Em causa está um seminário organizado pelo LNEC e pelo INE.
Autor: Redação

O Laboratório Nacional de Engenharia Civil (LNEC), em Lisboa, foi palco, em novembro, do seminário “O parque habitacional e a sua reabilitação: Retrato e prospetiva”. Um evento que resultou de uma iniciativa conjunta entre o LNEC e o Instituto Nacional de Estatística (INE) e teve como objetivo “constituir-se como uma oportunidade para se proceder a um balanço fundamentado do estado do parque habitacional em Portugal e realizar um debate sobre os desafios e opções que se colocam à sua reabilitação”. Entre as conclusões retiradas, sublinhe-se o facto do segmento da reabilitação estar a ganhar terreno à construção nova, mas pela desaceleração deste último segmento. 
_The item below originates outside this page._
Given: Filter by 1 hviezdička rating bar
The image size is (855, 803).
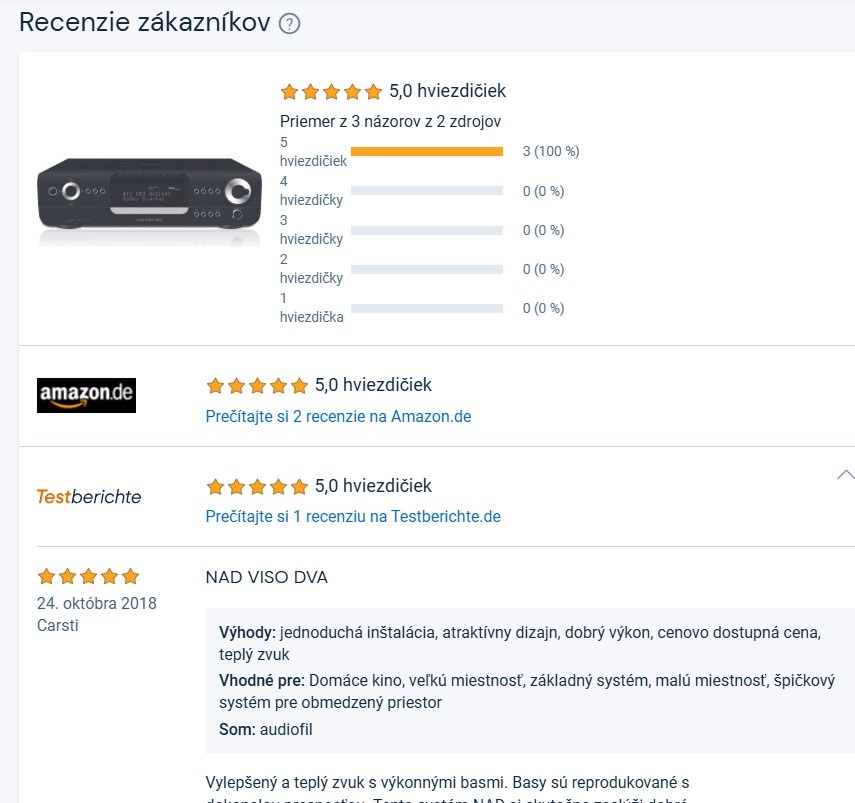Looking at the screenshot, I should point(427,308).

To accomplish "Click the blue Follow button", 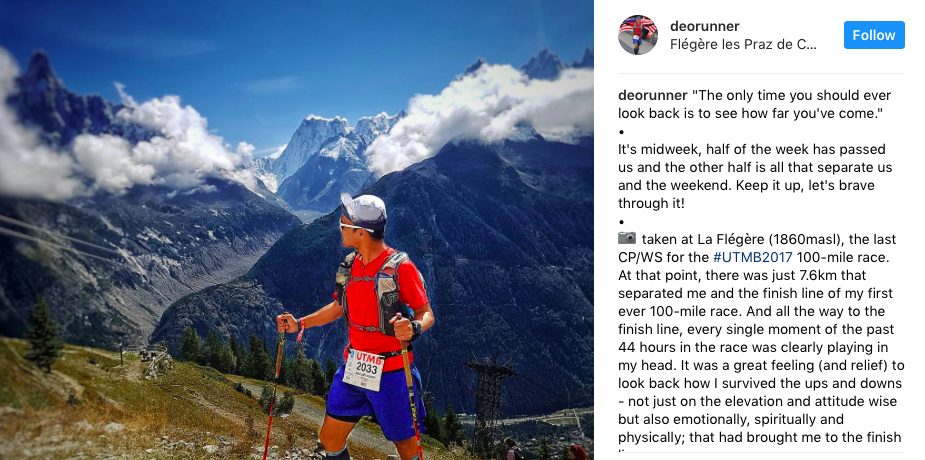I will point(874,35).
De acordo com o Construir, que cita um comunicado da organização do seminário, conclui-se que um milhão de imóveis – 29% do parque habitacional – necessita de intervenção. “A elevada prioridade atribuída aos objetivos do desenvolvimento sustentável e da gestão eficiente de recursos confere centralidade estratégica à reabilitação urbana. A aposta na revitalização dos espaços construídos, em detrimento da construção nova e da expansão da urbanização sobre os territórios rurais é um objetivo consensual na União Europeia”, refere a organização do evento. “[A reabilitação urbana tem vindo a assumir] uma importância crescente na agenda política, económica e social”, acrescenta.

Conclui-se, também, que a construção nova perdeu fulgor, sendo que as intervenções em edifícios com necessidade de grandes reparações, ou muito degradados, embora sejam em menor número, “são as que provavelmente representam um maior desafio”. De referir, ainda, que a reabilitação de edifícios residenciais representa 20% da produtividade do setor da construção.  

O seminário permitiu saber, também, que Portugal, com uma média de 26,1%, continua a apresentar valores de produtividade do segmento da reabilitação de edifícios inferiores à média europeia (34,9%), um campo que é liderado pela Alemanha (57,9%), Itália (52,5%) e Dinamarca (50,8%).